Problem details →
Copy without pictures. Please restate each line of the listing exactly.

┄┄┄┄┄┄

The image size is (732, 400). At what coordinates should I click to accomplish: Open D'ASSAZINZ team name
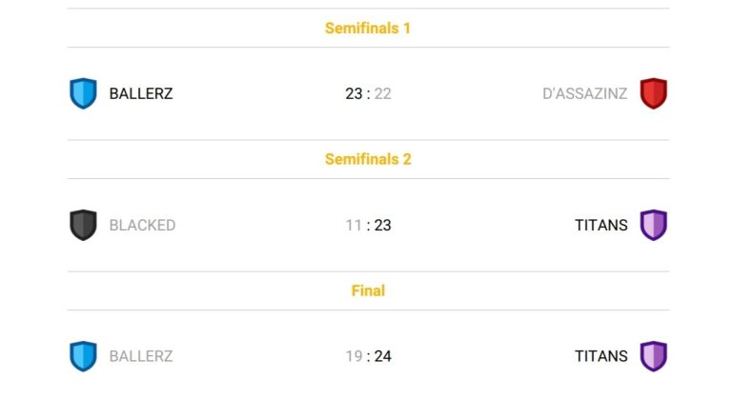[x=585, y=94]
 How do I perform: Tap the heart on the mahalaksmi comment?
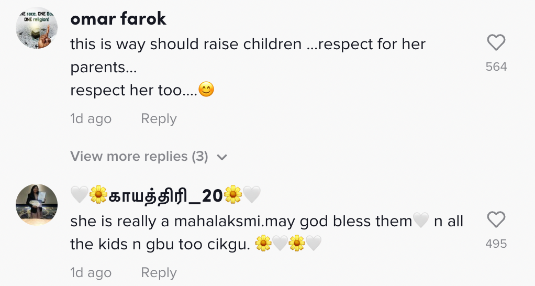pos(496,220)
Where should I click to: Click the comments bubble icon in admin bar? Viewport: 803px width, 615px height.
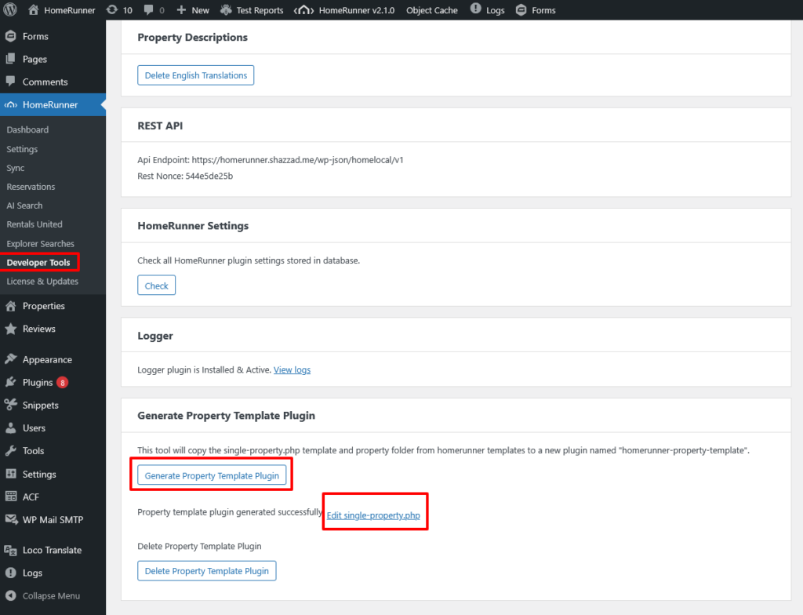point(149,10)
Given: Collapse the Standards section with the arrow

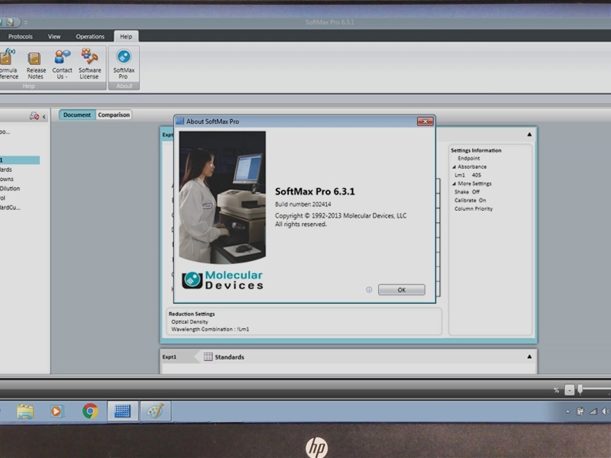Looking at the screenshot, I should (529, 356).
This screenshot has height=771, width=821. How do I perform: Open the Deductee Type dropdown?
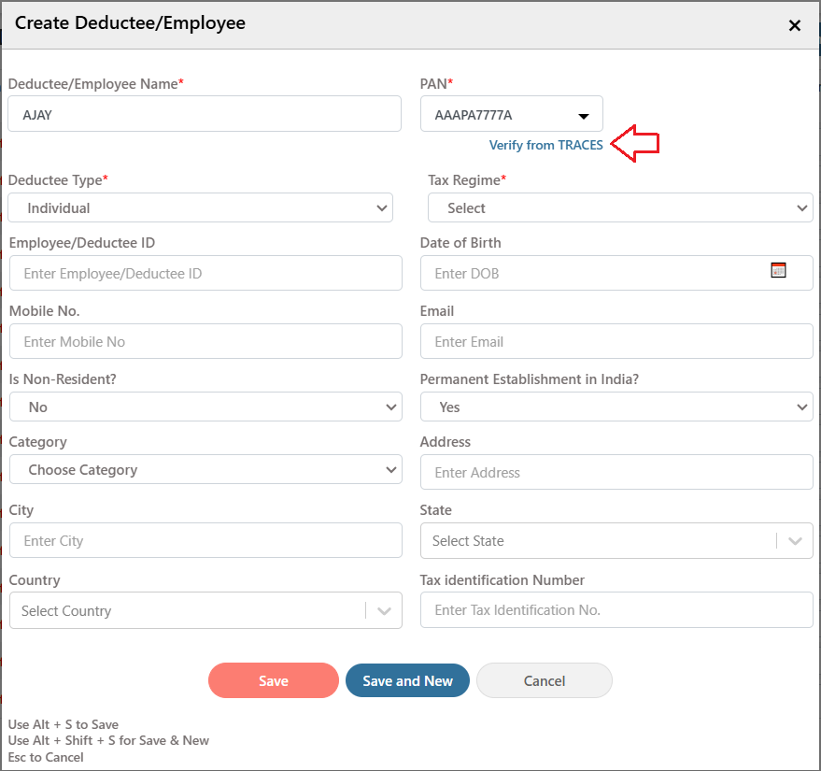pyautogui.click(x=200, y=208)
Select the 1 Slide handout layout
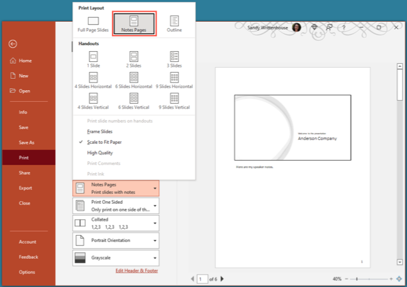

┄┄┄┄┄┄

The completed task →
The image size is (732, 400). At what coordinates should I click to accomplish: Open D'ASSAZINZ team name
[x=585, y=94]
 How do I perform: Tap the heart on the mahalaksmi comment?
pos(496,220)
Where should I click to: Click the comments bubble icon in admin bar? Viewport: 803px width, 615px height.
point(149,10)
Given: Collapse the Standards section with the arrow

Looking at the screenshot, I should (529, 356).
This screenshot has height=771, width=821. How do I perform: Open the Deductee Type dropdown?
pyautogui.click(x=200, y=208)
Select the 1 Slide handout layout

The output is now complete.